[Task input start]
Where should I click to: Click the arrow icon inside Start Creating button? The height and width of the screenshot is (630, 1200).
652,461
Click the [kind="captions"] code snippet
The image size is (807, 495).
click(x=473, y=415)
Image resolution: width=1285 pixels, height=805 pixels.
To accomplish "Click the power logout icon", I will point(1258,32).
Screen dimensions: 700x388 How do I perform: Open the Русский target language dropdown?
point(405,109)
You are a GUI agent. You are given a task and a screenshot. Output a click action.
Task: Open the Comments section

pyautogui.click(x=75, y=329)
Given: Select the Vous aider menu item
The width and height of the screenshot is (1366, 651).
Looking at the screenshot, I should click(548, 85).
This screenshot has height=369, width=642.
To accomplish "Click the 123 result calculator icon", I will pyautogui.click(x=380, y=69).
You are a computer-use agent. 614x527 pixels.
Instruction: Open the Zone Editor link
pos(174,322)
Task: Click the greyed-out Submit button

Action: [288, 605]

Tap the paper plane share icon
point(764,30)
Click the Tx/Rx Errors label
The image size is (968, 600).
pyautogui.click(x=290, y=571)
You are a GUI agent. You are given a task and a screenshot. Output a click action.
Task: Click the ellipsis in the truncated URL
[Task input end]
- Exercise task: Copy verbatim every line from the very beginning of the listing down to and including the line containing "click(x=473, y=415)".

- Solution for this exercise:
Where should I click to: Click the arrow icon inside Start Creating button? The height and width of the screenshot is (630, 1200).
652,461
Click the [kind="captions"] code snippet
The image size is (807, 495).
click(x=473, y=415)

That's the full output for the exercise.